For skiing, there's plenty of challenging runs to explore, but again, this is probably not the best choice for first-time skiers.
7: Val d'Isère, France
For sure one of Europe’s most-loved and enjoyed ski resorts. The 300km area is absolutely loaded to the brim with all manner of ski runs, though it’s probably mostly leaning towards being on the intermediate to expert end of the spectrum.
A large, lively resort town with plenty to do, Val d’Isere comes alive at night. Cocoricos is a superb and beautiful live music par, Dick’s Tea Bar is a firm favourite, and Underground is another popular name on the apres-ski circuit.
Val d’Isere is not entirely loud and brazen; however, it also has numerous quaint cocktail bars and cafes, and the overall vibe is cosy and authentic. It's also ideal for singles that want to enjoy the outdoors rather than just skiing, courtesy of its vast network of trails fit for both hiking and cycling.
8: Cervinia, Italy
On the Italian side of the Matterhorn, Cervinia is renowned for being one of the best resorts in Europe for beginners. In fact, intermediate and advanced skiers may get bored of Cervinia’s immaculate green and blue runs. With the Matterhorn nearby, Cervinia packs some brilliant scenery and is within arm’s length of the Swiss resort of Zermatt, with which it shares much of its ski lifts and turf.
Cervinia is friendly, and the traditional village area is still well-preserved. It's relatively quiet, especially on weekdays, so it ranks as an excellent option for a chilled singles ski holiday for beginner and novice skiers.
9: Zermatt, Switzerland
Cervinia brings us nicely to Zermatt, one of the world's most famous ski resorts. Zermatt is beautiful and remains relatively unspoilt, despite it being one of the most technologically advanced ski resorts in the world with regards to its world-class infrastructure.
The Matterhorn frames this beautiful ski resort, and the town itself has everything; a lively apres-ski scene, plenty of upmarket offerings and more traditional, alpine restaurants and cafes.
Skiers of every skill level will enjoy Zermatt. It has plenty of nearby nursery slopes and green runs, and more advanced routes are only a short ride away. The one downside is that it's pretty expensive - but that’s the price you pay for Swiss ski excellence.
10: Whistler, Canada
Whilst it’s tempting to focus solely on Europe due to its quite incredible selection of alpine resorts, Whistler is a true winter wonderland. With a population of over 10,000 people, Whistler is not a small resort. In fact, it's one of the largest in the world.

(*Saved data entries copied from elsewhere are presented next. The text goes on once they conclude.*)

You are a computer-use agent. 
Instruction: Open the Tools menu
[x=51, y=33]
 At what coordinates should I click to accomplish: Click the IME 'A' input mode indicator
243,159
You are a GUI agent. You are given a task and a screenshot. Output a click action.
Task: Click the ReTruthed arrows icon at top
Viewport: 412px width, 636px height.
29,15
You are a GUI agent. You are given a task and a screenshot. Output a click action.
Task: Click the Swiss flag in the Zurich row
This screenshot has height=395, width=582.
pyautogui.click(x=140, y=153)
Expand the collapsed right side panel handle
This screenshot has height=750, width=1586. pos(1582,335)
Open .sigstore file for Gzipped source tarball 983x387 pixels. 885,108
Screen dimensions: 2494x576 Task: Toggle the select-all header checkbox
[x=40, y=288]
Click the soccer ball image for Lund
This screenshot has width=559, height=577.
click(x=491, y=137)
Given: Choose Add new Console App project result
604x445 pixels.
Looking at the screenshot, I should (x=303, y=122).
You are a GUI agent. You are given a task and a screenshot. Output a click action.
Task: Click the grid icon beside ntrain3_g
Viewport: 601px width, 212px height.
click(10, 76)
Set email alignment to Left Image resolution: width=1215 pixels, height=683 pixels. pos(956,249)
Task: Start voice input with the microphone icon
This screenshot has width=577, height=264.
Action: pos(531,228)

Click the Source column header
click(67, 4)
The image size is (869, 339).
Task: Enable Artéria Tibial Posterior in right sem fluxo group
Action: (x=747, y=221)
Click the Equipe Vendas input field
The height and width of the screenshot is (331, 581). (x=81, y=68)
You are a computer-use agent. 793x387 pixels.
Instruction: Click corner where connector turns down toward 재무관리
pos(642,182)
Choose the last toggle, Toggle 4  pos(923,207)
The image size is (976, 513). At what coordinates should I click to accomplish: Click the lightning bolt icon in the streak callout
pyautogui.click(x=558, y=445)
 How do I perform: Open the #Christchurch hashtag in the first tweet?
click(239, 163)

That means enormous diversity, not just in skiing and all other winter sports, but also in the vast selection of restaurants, bars, clubs, shops and other amenities.
Whistler is famous for its epic terrain and vast mountains. The friendly vibes in Whistler are strong, no matter if you’re looking for solo adrenaline-filled adventures, pure sport skiing, parties, chill time or anything else.
11: Niseko, Japan
Japan doesn't usually spring to mind when people consider world-class skiing, but this characteristic defines Niseko, which is genuinely one of the world's finest resorts if skiing is what you want to do.
The area has a certain modern charm to it which is quintessentially Japanese. It provides a rare fusion of culture that will appeal endlessly to those who enjoy Japanese and Asian culture and cuisine. Between the international restaurants and izakayas (Japanese pubs), there’s plenty to do after skiing. Watching the sunset over nearby Mt Yotei is a once-in-a-lifetime experience.
12: Les 3 Vallées - Val Thorens/Les Menuires/Méribel/Courchevel, France
Though not one single resort, the 3 Valley area in France covers a spectacular 600km+ and is the world's largest interlinked ski precinct.
Each has its own unique character; Courchevel is high-end where celebs socialise in Michelin-star restaurants, Meribel is world-famous and blends stylish shopping with apres-ski and slopes for all levels, Les Menuires has 48 restaurants, a true culinary centre of the European alpine circuit and Val Thorens is the highest resort in Europe, compact with superb skiing.